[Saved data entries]
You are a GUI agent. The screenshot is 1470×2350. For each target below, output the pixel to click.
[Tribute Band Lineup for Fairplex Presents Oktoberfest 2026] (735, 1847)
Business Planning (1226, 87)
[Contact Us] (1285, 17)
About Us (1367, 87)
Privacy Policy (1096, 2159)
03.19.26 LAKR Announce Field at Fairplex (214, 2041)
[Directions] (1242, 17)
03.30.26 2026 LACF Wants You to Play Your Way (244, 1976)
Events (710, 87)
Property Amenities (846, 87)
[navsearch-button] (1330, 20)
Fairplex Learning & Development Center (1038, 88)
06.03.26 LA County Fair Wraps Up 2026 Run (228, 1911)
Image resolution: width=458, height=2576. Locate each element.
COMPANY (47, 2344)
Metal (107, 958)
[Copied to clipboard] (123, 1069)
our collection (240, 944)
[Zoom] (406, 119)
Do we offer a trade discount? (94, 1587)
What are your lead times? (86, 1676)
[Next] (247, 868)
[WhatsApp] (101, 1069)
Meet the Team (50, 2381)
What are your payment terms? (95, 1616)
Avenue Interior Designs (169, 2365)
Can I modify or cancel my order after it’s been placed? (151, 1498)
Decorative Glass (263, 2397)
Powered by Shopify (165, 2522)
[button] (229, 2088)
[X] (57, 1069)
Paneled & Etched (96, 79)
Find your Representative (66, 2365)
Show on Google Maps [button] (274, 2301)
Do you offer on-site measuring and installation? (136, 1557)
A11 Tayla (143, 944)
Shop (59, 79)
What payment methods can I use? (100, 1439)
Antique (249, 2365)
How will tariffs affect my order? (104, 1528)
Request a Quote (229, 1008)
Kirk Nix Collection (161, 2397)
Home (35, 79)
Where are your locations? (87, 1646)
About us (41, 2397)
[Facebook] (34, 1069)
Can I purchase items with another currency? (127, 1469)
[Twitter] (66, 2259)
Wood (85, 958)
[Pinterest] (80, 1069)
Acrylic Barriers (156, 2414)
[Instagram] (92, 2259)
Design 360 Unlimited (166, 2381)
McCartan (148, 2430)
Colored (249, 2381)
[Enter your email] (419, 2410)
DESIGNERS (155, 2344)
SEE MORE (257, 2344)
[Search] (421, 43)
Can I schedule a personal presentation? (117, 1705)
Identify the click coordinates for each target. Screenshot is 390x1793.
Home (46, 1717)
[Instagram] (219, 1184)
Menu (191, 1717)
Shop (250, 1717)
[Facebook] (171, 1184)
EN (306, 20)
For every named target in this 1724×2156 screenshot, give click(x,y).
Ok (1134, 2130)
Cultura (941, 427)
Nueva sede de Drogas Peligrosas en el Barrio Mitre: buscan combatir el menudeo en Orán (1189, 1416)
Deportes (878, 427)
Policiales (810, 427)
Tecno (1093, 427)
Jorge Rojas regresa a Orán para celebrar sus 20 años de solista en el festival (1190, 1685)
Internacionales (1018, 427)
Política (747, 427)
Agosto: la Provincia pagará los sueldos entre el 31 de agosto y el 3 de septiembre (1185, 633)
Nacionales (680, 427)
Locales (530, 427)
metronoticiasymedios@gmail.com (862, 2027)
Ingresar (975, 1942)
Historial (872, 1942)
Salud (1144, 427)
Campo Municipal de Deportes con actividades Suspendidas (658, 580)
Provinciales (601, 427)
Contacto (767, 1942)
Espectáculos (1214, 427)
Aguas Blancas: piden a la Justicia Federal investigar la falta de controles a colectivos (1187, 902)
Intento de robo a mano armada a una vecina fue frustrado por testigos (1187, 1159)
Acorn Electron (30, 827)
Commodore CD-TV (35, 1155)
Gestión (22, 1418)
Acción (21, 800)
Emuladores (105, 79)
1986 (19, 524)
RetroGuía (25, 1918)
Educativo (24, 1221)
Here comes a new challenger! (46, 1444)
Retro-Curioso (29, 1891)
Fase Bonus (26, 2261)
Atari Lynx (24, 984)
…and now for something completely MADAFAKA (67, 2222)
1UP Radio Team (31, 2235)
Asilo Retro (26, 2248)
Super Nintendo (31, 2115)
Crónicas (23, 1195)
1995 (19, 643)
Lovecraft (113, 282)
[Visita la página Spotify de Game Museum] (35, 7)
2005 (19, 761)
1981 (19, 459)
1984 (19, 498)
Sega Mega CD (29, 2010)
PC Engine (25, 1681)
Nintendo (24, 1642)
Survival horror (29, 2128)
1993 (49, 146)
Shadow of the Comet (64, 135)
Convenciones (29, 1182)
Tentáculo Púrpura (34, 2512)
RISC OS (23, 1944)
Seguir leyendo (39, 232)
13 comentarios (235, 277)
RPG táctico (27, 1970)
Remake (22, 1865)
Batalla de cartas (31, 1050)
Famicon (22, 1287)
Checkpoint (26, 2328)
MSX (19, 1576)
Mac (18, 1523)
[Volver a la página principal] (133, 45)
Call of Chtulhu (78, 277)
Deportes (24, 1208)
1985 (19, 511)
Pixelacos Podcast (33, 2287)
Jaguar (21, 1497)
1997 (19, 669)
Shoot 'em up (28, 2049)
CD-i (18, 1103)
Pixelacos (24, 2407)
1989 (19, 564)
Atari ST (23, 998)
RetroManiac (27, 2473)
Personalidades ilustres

_Work order_
Reproduce every line of the entries above, unchanged, from the very first one down to and including the line containing "Privacy Policy (1096, 2159)".

_Written reply_
You are a GUI agent. The screenshot is 1470×2350. For each target below, output the pixel to click.
[Tribute Band Lineup for Fairplex Presents Oktoberfest 2026] (735, 1847)
Business Planning (1226, 87)
[Contact Us] (1285, 17)
About Us (1367, 87)
Privacy Policy (1096, 2159)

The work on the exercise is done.